Here is an example of a serious breakdown in employee-employer relationships we received from a teacher concerning redundancy:
Yesterday the boss walks in the door (having returned from another of her shopping trips in Aussie) and tells me in front of everyone that I am to finish up in 2 weeks. She's making me redundant after working for her for 5 years and getting qualified. Says it's because of less government funding for qualified teachers which I don't believe for a minute because she's raking in such a profit. She says I've got too many fancy ideas from training and I don't fit in. To be honest I really don't want to stay a minute longer. I'm feeling like shit. But what can I do? I can't afford not to work and with 2 kids to support I need this job and there are no jobs for qualified teachers in our area. I thought about offering to take a cut in wages but one of the girls said the boss has promised my job to the daughter of her best friend.

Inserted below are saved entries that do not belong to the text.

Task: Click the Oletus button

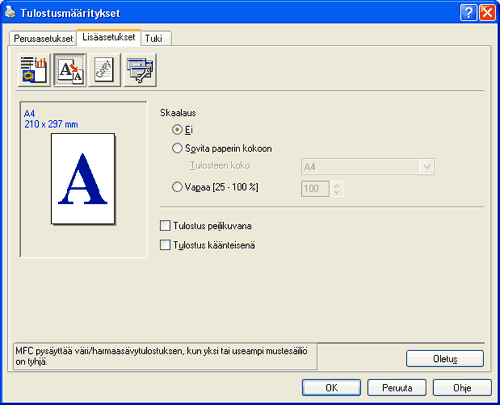Action: [445, 359]
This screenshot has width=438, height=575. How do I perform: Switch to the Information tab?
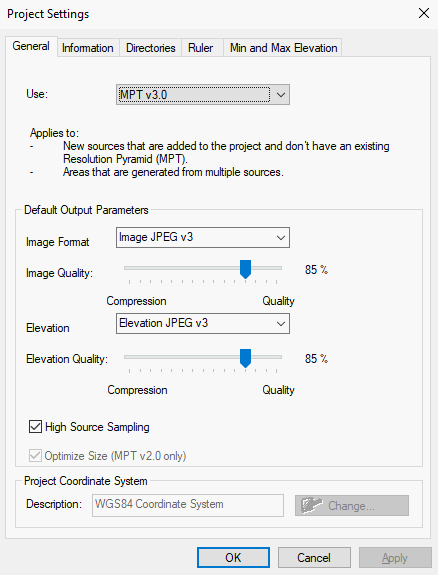pos(88,48)
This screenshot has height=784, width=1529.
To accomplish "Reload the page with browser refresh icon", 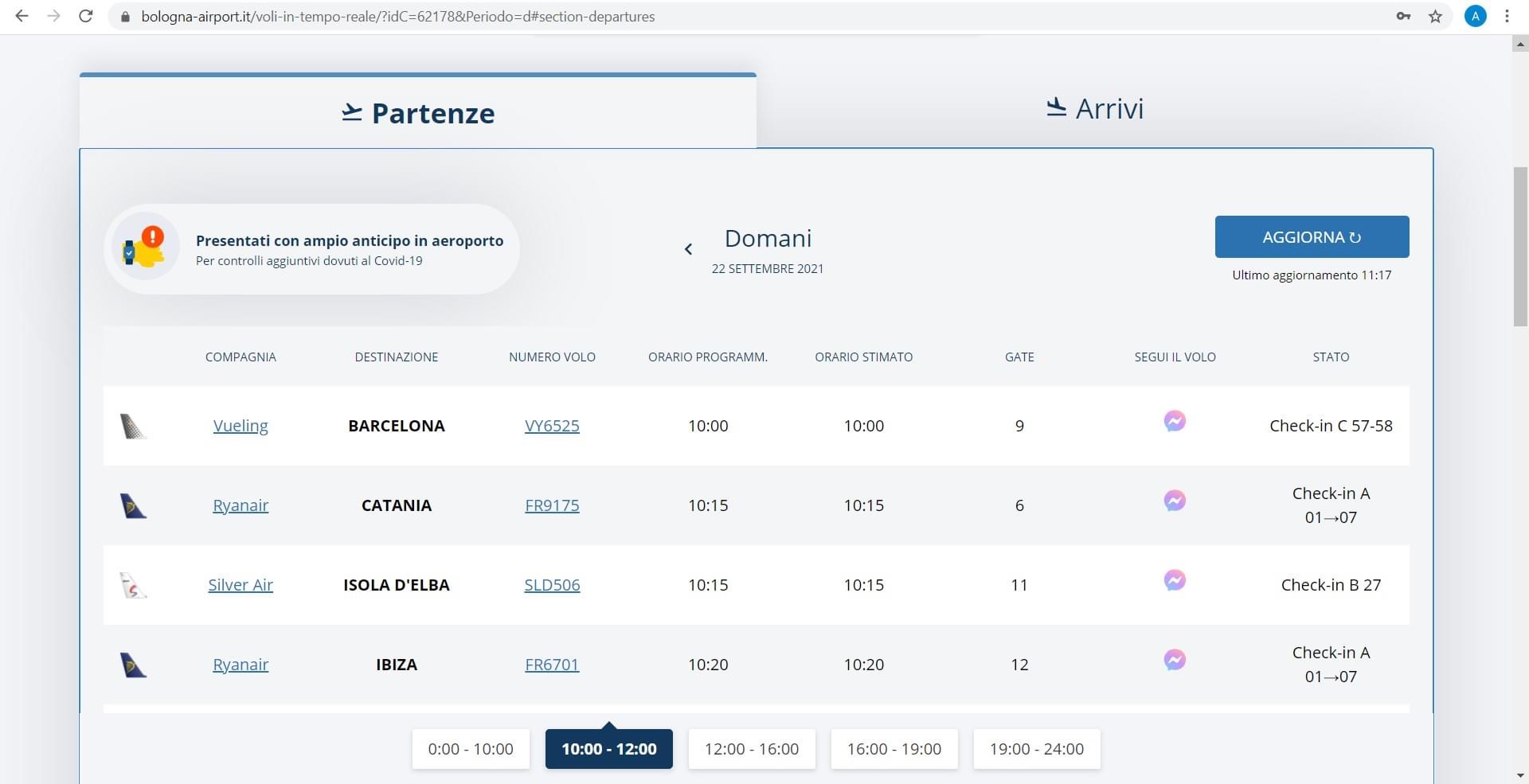I will [86, 16].
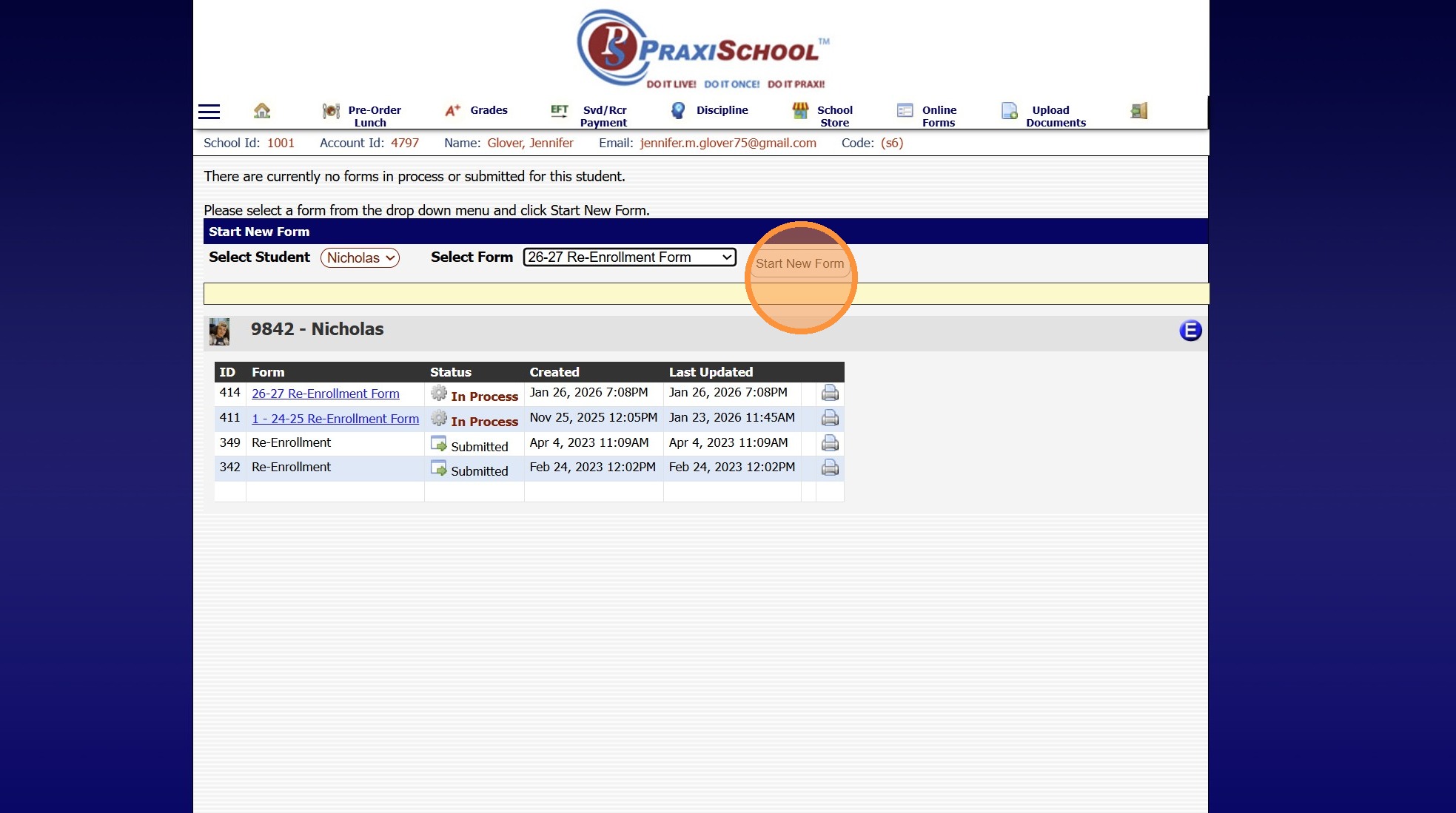
Task: Click the blue E icon for Nicholas
Action: click(x=1190, y=330)
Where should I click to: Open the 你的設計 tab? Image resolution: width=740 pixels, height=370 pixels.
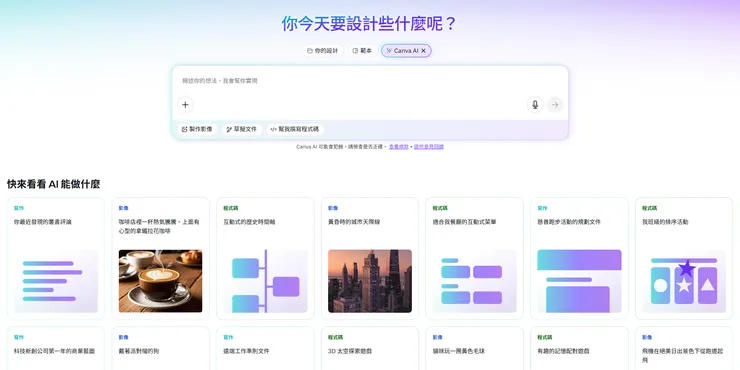click(x=323, y=50)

One of the many mistakes the employer seems to have made in relation to the above case is a failure to show respect. The employer has also failed in a number of ways to follow the correct process for making a position (not person) redundant.

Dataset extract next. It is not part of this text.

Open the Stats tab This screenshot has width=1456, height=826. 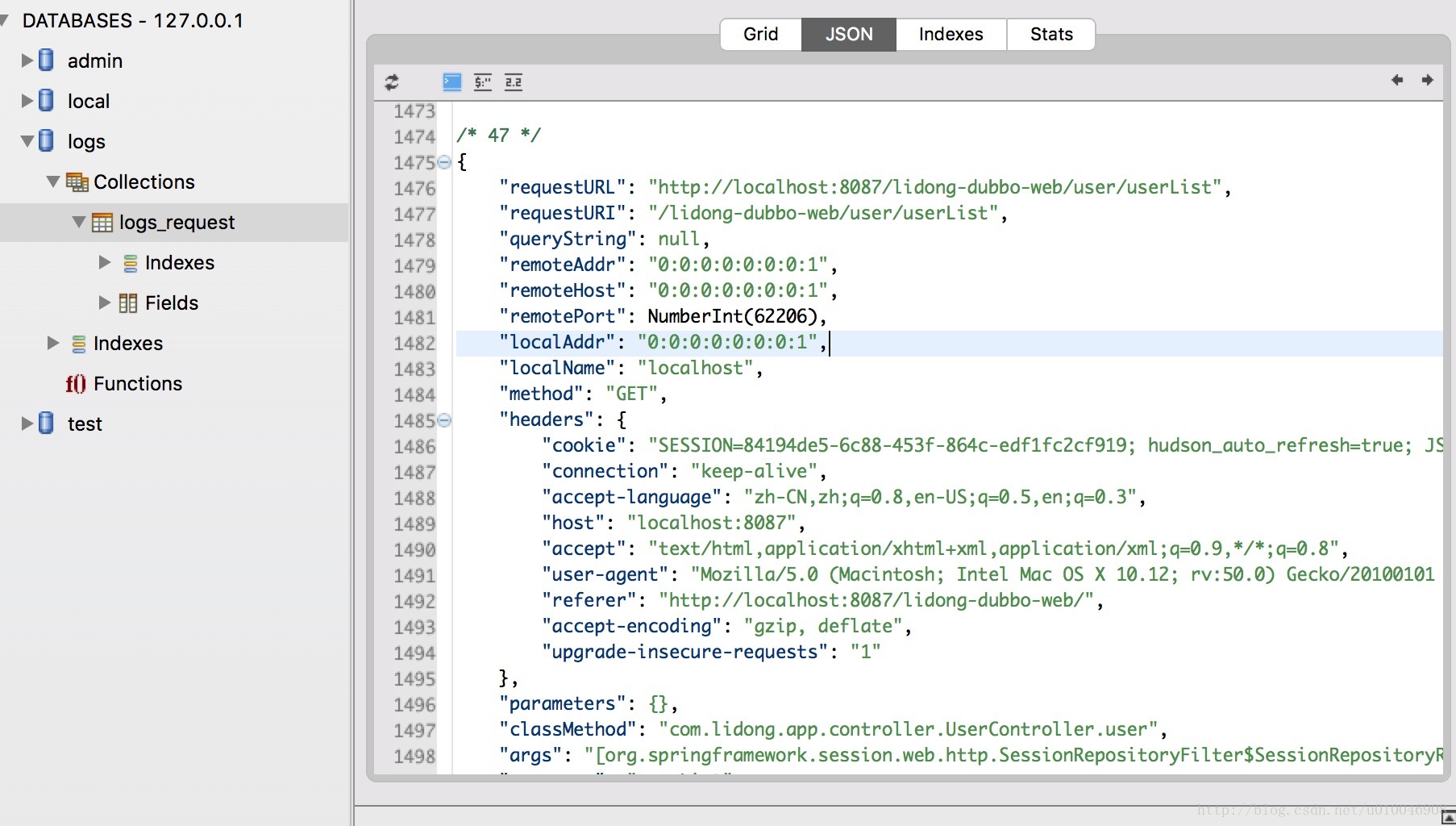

This article outlines employment law in regards to redundancy and what is expected of employers and employees. How to reduce the pain of the redundancy process for employees is discussed.
Reference is included to a case brought about by an employee of the NZ Tertiary College (under the same ownership as the Kindercare learning centres childcare chain) to the Employment Relations Authority to illustrate what may happen when a redundancy ends in bitterness and as a lesson to employers on how not to treat an employee (Benton v New Zealand Tertiary College  NZERA Auckland 429; 03/10/2011; R Arthur).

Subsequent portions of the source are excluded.